Continuing to taste through to assess 2016 Bordeaux, I tried two of the big right bank wines recently:

2016 Lafleur is silky smooth. Sweet, luscious, but just managing to remain balanced. Loads of the distinct Lafleur cherry note. The question for me is whether it will gain enough complexity as it mature to make it a real legend. Promising, for sure, but I’m not sold from this experience that it’s guaranteed to lift off into the stratosphere. It’s only one experience at one moment in time, so I remain open to be convinced either way as the wine matures.
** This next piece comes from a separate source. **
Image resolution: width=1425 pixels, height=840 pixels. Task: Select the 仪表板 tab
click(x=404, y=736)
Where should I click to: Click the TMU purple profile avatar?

2016 Le Pin, on the other hand, leaves no doubt. It’s greatness is already conspicuous and undeniable. Probably the finest young Bordeaux I have ever tasted. What blows me away is how this wine enters with such beautiful, sweet, ripe fruit on the initial palate and then pivots instantly to a balanced, structured, clean mid palate and finish. I don’t understand how a wine can do both things like that. It seems like magic. It’s in two places at once. Absolutely stunning.

A couple other recent tastes as well not quite in the blockbuster category:

2016 Leoville Barton is really nice. The big solid fruit of the 2016s is a very flattering partner for the slightly dry, classic St. Julien structure that this wine possesses. The natural character of the Chateau keeps the wine on the rails, and the abundance of fruit keeps the wine from seeming stingy. This goes particularly well with food–not stealing the attention, but faithfully doing it’s job in the background. Delicious and fairly priced IMHO.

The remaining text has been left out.